- Well, of course the NRC accused AP Physics B of being a mile wide and an inch deep - it's the poster child for it!
- That seems to have been a trigger for similar redesigns of other AP courses
- Interesting, but not really surprising, bar graph of the results of surveys of colleges about coverage of topics in different semesters
- Good seven big ideas of physics: don't have time to get them down, but... Systems have properties, interactions are forces, waves mediate p and E exchange, math is useful for describing nature, didn't get the rest
- Tradeoff: reduced credit for students scoring well on the B exam if it's split, but increased access (especially given that they always recommended B being a second year course)
- I might like this...
- It might not align well with some state graduation requirements (like California)
- They're promising a detailed curriculum framework, including boundaries and depth
- Adding inquiry and conceptual reasoning
- Proposed release date: Fall 2014
- Nice question: "I was at one of these meetings two years ago, and I saw a similar talk, that said that it would be coming out in two years."
- They're saying that having B1 (mechanics) as a first course would prepare students to do well with both parts of AP C in a second year. The idea of having an option for the B1 kids to take a second year (particularly those without the calculus prereq.) of physics is good, though I don't have a free prep to teach it!
- Now we're talking about the curriculum
- They're saying that the curriculum isn't a sequence or a pacing guide, but instead a framing of the seven big ideas
- Each big idea has some 'enduring understandings' subordinate to it
- Below that, there's 'essential knowledge' (more than just facts, allegedly) and 'science practices: inquiry and reasoning'
- Below that, nougat
- A second shot at Big Ideas: "Objects and systems have properties such as mass and charge. Systems may have internal structure," "Fields existing in space can be used to explain interactions," "that force/interaction one", "missed one", ""Changes that occur as a reult of interactions are constrained by conservation laws," "Waves can transfer E and p from one location to another without the permanent transfer of mass and serve as a math. model for the desc. of other phenomena," "The math. of probability can be used to describe the behavior of complex systems and to interpret the..." Sorry - I type too slowly
- The division here lends itself pretty well to SBG
- The "science practices" are being shared among different AP science courses - that'll help out our benchmarking!

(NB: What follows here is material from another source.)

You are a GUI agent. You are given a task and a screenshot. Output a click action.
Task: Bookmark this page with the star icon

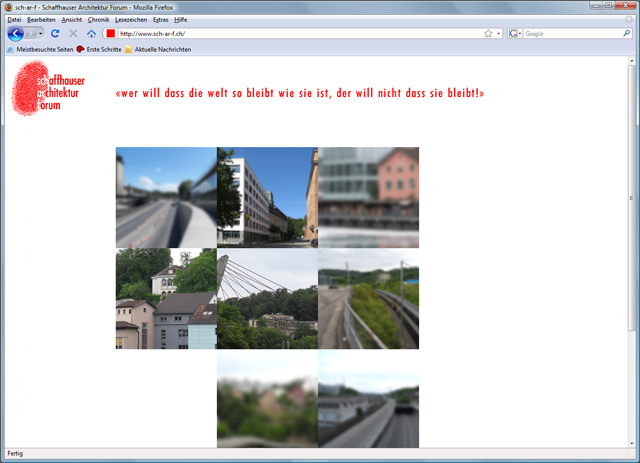click(488, 33)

- Some examples: models/representations, math, questioning, plan and implement data collection, three or four more; they says that they're available on the AP site, since they're common to all courses
- Each of those comes with several skills used to demonstrate the desired practice
- Essential knowledge and science practices are alleged to collide inelastically and usefully to the teacher to become learning objectives
- They've promised that there are no required labs about 6 times
- An unfortunate example of one of the Essential Knowledge items: "A force exerted on an object is always due to the interaction of that object with another object." Will there be a list of underlying assumptions, since there's a big one behind that statement?
- Rotation being added (angular kinematics and momentum, torque without angular acceleration)

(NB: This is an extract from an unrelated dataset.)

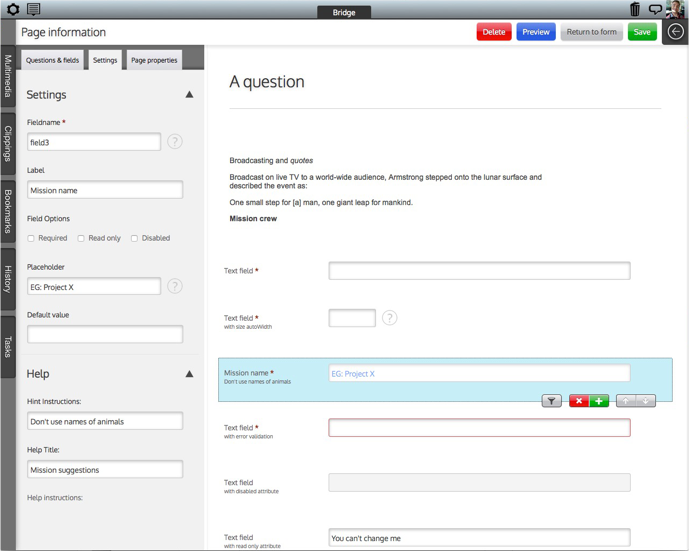Remove field with the red X icon
The height and width of the screenshot is (551, 689).
579,401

- For some reason... intro circuits is in the AP 1 course.
- It's starting to look a bit more packed now: kinematics, dynamics, p, E, oscillations, waves and sound, rotation, statics, electric circuits
- C courses left untouched (at this point)
- Symbolic problem-solving, lab and analytical skills, experimental design, more reasoning questions, deeper conceptual questions, error analysis, much more writing to justify understanding: changes to the exam
- Overall, it seems like a good pitch. We'll see how it plays out (can you tell that I'm skeptical of the College Board? :)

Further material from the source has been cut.